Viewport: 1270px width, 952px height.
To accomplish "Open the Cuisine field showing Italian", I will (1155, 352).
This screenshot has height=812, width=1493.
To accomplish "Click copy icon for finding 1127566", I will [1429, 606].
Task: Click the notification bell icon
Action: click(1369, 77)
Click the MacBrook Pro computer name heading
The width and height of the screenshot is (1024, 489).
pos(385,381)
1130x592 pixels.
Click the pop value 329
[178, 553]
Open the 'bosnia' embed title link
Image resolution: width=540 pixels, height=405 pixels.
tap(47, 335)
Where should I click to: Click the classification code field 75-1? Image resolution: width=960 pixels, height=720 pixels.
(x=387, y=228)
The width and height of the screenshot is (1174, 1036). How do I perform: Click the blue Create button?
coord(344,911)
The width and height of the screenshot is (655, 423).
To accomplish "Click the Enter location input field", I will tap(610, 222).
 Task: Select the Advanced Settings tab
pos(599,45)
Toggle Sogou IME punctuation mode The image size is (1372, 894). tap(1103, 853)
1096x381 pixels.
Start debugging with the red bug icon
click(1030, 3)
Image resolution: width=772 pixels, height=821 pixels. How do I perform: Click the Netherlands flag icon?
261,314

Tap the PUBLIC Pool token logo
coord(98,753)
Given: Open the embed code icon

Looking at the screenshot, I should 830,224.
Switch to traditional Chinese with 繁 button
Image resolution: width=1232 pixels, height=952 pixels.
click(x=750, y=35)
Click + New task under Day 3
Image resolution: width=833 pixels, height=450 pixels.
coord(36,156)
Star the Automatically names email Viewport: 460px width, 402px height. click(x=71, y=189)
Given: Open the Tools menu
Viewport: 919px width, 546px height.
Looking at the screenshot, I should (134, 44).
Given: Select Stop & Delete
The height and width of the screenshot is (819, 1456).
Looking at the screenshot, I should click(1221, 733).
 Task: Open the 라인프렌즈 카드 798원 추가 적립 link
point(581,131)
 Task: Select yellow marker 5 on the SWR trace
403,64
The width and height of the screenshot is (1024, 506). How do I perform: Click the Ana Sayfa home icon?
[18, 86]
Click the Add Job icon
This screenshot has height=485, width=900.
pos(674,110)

::::

→ Required work: Render the data from the line holding "The width and height of the screenshot is (1024, 506)." through the end of the data, inclusive, as a CSV with the columns request and answer, one row per request. Put each value in a single quoted field and replace any line breaks with spaces.

→ Answer to the task:
request,answer
"The width and height of the screenshot is (1024, 506). How do I perform: Click the Ana Sayfa home icon?","[18, 86]"
"Click the Add Job icon This screenshot has height=485, width=900.","pos(674,110)"